Parents can follow a simple rule of thumb:

  • Everyday drink: water, unsweetened tea or lightly flavoured water (for example with lemon slices or berries).
  • Juice: at most a small glass a day, ideally diluted.
  • Drinking chocolate: rarely and intentionally, preferably lightly sweetened or made with less powder.

The nutrition expert emphasises that the goal is not to ban everything. A small juice can be perfectly fine - what matters is portion size and frequency. Switching from a large glass to a small one, or mixing juice with water, noticeably reduces the sugar load.

Unsweetened alternatives children genuinely like

Many parents flinch when they hear: “Water only!” They anticipate complaints at the breakfast table. In reality, children often adapt surprisingly quickly to less sweetness if the approach is consistent but relaxed.

Everyday tips that work

A few strategies that tend to go down well in families:

  • Juice spritzer instead of straight juice, gradually increasing the water ratio.
  • Colourful drinks bottles that make water feel more appealing.
  • Herbal tea or fruit tea without sugar, served lukewarm.
  • Chicory drink or malt coffee for older children, slightly milky, without sugar.
  • Rituals: “water first”, with juice only on certain days or at the weekend.

“Taste can be trained - if you reduce sweetness slowly, you’ll find children start asking for less sugar on their own.”

Parents can also adjust breakfast as a whole: more wholegrains, nuts, yoghurt with no added sugar and fresh fruit help children stay full for longer and feel less need to sweeten things.

Long-term effects: more than “just a bit of sugar”

Liquid sugar is not only about weight. It also affects teeth, metabolism and eating habits. Children who get sweet drinks from an early age face a higher risk of tooth decay, concentration issues and, later on, an unhelpful relationship with sugary foods.

Nutrition medicine specialists point out that the body is worse at “counting” liquid calories. Children often drink far more than they would eat if the same amount of energy were presented as solid food. That can promote excess weight without children ever feeling “properly full”.

The combination with other sweet foods also matters. If juice is paired with sweetened cereal, sugary spreads and a sweet snack in the lunchbox, total sugar intake can quickly add up to levels well above recommendations.

How parents can make the switch step by step

A sudden, strict change often leads only to arguments. A gradual shift in habits is usually more effective. One possible plan:

Phase Morning drinks Goal
Week 1–2 Half a glass of juice, half a glass of water, less drinking-chocolate powder Children get used to less sweetness
Week 3–4 Juice spritzer with a high water content, water as the default Thirst is mostly quenched with water
From week 5 Water or unsweetened tea, juice only occasionally in small amounts Sugar from drinks falls significantly in the long term

It also helps to involve children.
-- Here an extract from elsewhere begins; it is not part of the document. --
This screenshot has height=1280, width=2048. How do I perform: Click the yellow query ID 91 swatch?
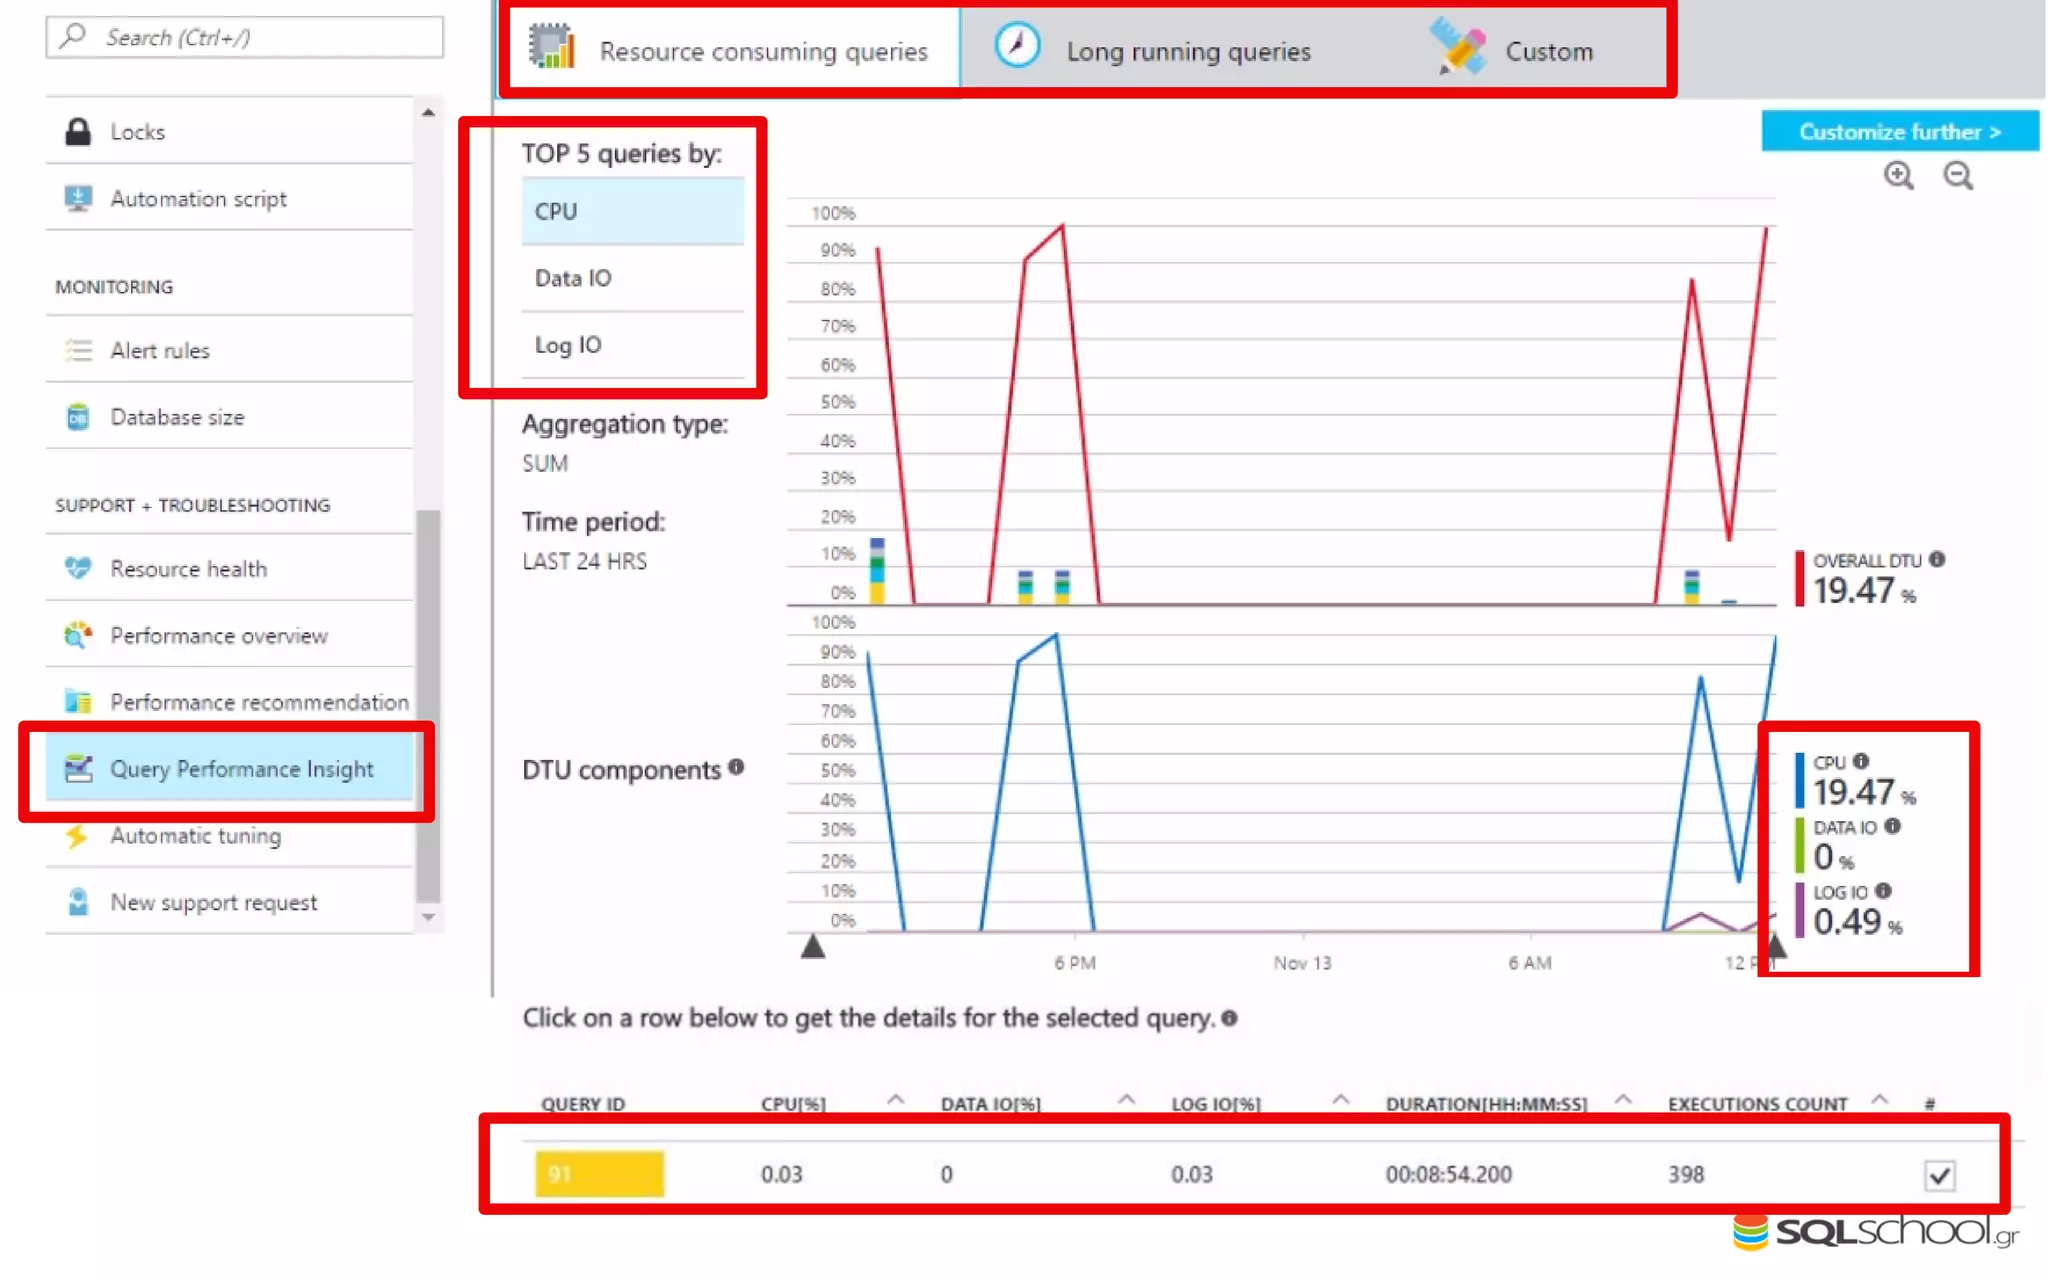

They can choose their own drinks bottle, pick the fruit for flavouring water, or have a say in which tea to try. When children are told that sugar tastes good but can be hard work for the body in large amounts, parents are often surprised by how understanding they can be.

In the end, this is not about strict diet rules, but about everyday routines that become healthier without much extra effort. When water and unsweetened drinks become normal and juice or drinking chocolate stays a small treat, things usually settle quickly - for children, parents and blood sugar.